Friendbook: A Semantic-based Friend Recommendation
System for Social Networks
ABSTRACT:
Existing social
networking services recommend friends to users based on their social graphs,
which may not be the most appropriate to reflect a user’s preferences on friend
selection in real life. In this paper, we present Friendbook, a novel
semantic-based friend recommendation system for social networks, which
recommends friends to users based on their life styles instead of social
graphs. By taking advantage of sensor-rich smartphones, Friendbook discovers
life styles of users from user-centric sensor data, measures the similarity of
life styles between users, and recommends friends to users if their life styles
have high similarity.

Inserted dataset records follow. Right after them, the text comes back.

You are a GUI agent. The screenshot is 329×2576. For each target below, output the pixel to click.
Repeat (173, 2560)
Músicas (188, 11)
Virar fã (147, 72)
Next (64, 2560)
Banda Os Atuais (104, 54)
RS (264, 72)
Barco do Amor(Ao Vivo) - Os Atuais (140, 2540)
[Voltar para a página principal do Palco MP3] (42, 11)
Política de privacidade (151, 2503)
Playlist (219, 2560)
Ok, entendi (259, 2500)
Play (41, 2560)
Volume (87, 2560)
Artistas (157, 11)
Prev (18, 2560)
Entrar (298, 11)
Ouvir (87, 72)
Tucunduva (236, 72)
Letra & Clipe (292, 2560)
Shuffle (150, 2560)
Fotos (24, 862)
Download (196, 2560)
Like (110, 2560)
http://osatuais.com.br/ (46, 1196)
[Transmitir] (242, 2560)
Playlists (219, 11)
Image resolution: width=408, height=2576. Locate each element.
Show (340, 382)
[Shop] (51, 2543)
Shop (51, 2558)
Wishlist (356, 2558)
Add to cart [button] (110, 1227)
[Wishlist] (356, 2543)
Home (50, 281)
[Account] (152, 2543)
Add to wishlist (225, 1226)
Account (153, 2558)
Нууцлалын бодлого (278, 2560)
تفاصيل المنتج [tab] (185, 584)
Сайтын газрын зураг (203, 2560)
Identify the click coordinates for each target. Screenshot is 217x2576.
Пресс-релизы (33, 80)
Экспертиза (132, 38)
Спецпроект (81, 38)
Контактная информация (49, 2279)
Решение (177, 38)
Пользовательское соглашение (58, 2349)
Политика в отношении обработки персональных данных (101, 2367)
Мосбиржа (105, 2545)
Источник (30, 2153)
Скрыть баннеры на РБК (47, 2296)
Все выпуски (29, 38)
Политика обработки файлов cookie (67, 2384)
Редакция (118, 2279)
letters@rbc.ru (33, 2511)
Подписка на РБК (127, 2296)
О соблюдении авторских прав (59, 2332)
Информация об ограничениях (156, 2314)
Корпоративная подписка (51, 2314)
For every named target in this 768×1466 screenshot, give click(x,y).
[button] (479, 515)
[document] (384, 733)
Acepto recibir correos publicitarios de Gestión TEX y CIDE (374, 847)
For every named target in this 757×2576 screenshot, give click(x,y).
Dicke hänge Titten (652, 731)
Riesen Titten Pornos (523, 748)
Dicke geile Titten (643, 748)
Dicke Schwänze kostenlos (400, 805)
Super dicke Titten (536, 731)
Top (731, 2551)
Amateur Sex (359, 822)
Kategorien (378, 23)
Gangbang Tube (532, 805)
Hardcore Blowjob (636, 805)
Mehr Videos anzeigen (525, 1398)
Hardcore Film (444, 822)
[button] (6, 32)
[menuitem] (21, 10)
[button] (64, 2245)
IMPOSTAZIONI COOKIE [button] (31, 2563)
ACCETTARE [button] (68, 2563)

Inspired by text mining, we model a user’s daily life as
life documents, from which his/her life styles are extracted by using the
Latent Dirichlet Allocation algorithm. We further propose a similarity metric
to measure the similarity of life styles between users, and calculate users’ impact
in terms of life styles with a friend-matching graph. Upon receiving a request,
Friendbook returns a list of people with highest recommendation scores to the
query user. Finally, Friendbook integrates a feedback mechanism to further
improve the recommendation accuracy. We have implemented Friendbook on the
Android-based smartphones, and evaluated its performance on both small-scale
experiments and large-scale simulations. The results show that the
recommendations accurately reflect the preferences of users in choosing
friends.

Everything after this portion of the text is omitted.